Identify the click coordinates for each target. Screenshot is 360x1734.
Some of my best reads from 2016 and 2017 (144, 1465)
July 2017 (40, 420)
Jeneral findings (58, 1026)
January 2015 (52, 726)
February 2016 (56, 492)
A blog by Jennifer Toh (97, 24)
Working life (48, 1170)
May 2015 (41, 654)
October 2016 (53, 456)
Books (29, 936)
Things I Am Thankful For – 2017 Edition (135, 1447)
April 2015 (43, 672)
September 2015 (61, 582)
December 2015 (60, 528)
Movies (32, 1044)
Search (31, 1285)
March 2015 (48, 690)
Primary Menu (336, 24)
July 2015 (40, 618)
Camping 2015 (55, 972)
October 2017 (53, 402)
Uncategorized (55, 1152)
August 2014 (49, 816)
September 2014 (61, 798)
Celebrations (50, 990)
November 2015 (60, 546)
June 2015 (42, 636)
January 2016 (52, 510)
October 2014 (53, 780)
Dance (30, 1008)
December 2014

----------

**EXERCISE GOAL:** Could you return all the data above exactly as it appears?

**RESULT OF THIS EXERCISE:**
Identify the click coordinates for each target. Screenshot is 360x1734.
Some of my best reads from 2016 and 2017 (144, 1465)
July 2017 (40, 420)
Jeneral findings (58, 1026)
January 2015 (52, 726)
February 2016 (56, 492)
A blog by Jennifer Toh (97, 24)
Working life (48, 1170)
May 2015 (41, 654)
October 2016 (53, 456)
Books (29, 936)
Things I Am Thankful For – 2017 Edition (135, 1447)
April 2015 (43, 672)
September 2015 (61, 582)
December 2015 (60, 528)
Movies (32, 1044)
Search (31, 1285)
March 2015 (48, 690)
Primary Menu (336, 24)
July 2015 (40, 618)
Camping 2015 (55, 972)
October 2017 (53, 402)
Uncategorized (55, 1152)
August 2014 (49, 816)
September 2014 (61, 798)
Celebrations (50, 990)
November 2015 (60, 546)
June 2015 (42, 636)
January 2016 (52, 510)
October 2014 (53, 780)
Dance (30, 1008)
December 2014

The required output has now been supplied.